Jeffrey Scruggs, another donor whose recent gift to the University specifically benefits Maxwell undergraduates, is not an alumnus, but he is deeply connected to Maxwell through his father, Otey Scruggs, a professor of history from 1969 until his retirement in 1995. A pioneer in the field of African American history, Otey Scruggs passed away in 2014, and now Jeffrey and his wife, Robbin Mitchell, have created the Otey and Barbara Scruggs Maxwell School Scholarship in honor of both of his parents.

“He really liked the undergraduates,” says Jeffrey Scruggs, a managing director at Goldman Sachs. “He felt that the undergrads kept him young, if you will. He always was very pleased when he saw students take an active interest in the topic. That made him feel everything he was doing had a value and a purpose.”

The new Scruggs scholarship supports Maxwell undergraduates to ensure that financial constraints don’t prevent them from continuing on their educational paths.

“We want to encourage people to complete a four-year education,” he says. “The scholarship is renewed each year as long as the person retains a commitment to the University and some level of academic achievement, so we are offering an incentive for people to do something that they love.”

Although few donors share Jeffrey Scruggs’s perspective—child of a former professor, who was closely connected to undergraduates through his teaching—most can identify with that bond, as former students. According to Laine Norton, Maxwell’s assistant dean for advancement, donors often give as an expression of emotional commitment.

“If you’ve sat in a Maxwell classroom and know what goes on there,” she says, “there is no more obvious philanthropic priority than to help others also sit in those classrooms and have that experience. A gift of undergraduate financial aid or undergraduate program support brings deep, meaningful memories full circle.”

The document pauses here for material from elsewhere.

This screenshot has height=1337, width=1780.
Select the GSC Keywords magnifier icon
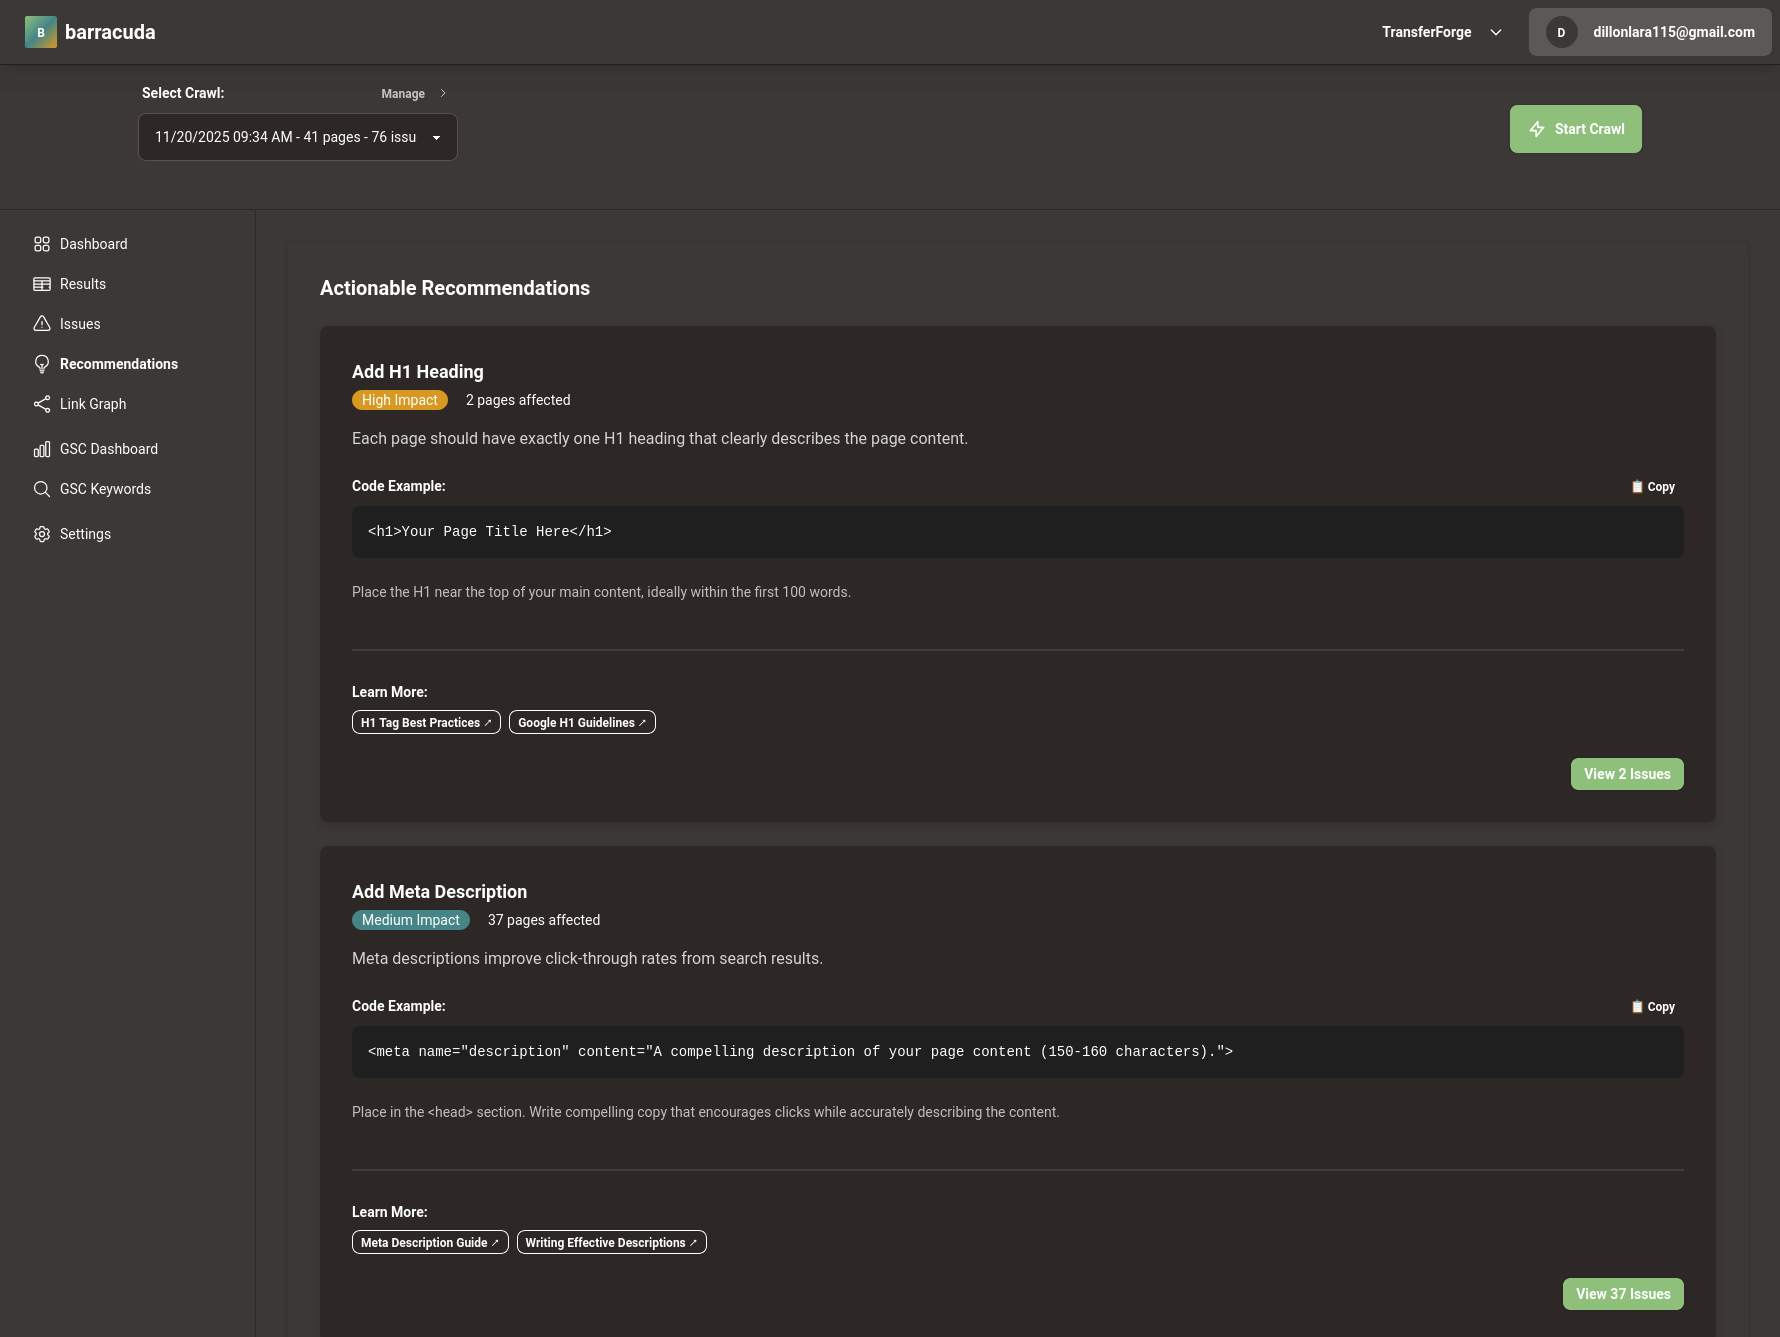point(42,488)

In many cases, donors also feel that, by supporting Maxwell undergraduates, they are reinforcing the School’s mission to educate informed citizens who serve the public good.

Elliot Stamler sees that educational grounding as particularly critical in this era, given the stark divisions in American civic life.

“I’m so concerned about the future of the country, and I think the students who come out of Maxwell are going to be on the vanguard of getting this country back on the rails,” he says. “The kind of education Maxwell provides to its students can really make a difference.”


More Funds for Maxwell Undergrads

In addition to those mentioned above:

McClure Professors of Teaching Excellence. Created by multiple donors to honor Professor Bob McClure and promote lower-division, interdisciplinary teaching.

Chapple Family Professor. Created in 2006 by John Chapple ’75 BA (PSc) to promote the teaching of citizenship.

Rapaport Endowed Scholarship. Created by H. Lewis Rapaport ’59 BA (AmSt) and wife Susan to support undergrads interested in history or political science.

Kelso Scholarship Fund. Created by David Kelso, in honor of his parents, to assist undergraduates in the social sciences.

Ruth Pass Hancock Scholarship. Established by Jonathan Hancock ’95 MA (Geog) to honor his mother; preference to Central New York students in select majors who intend to work in the region.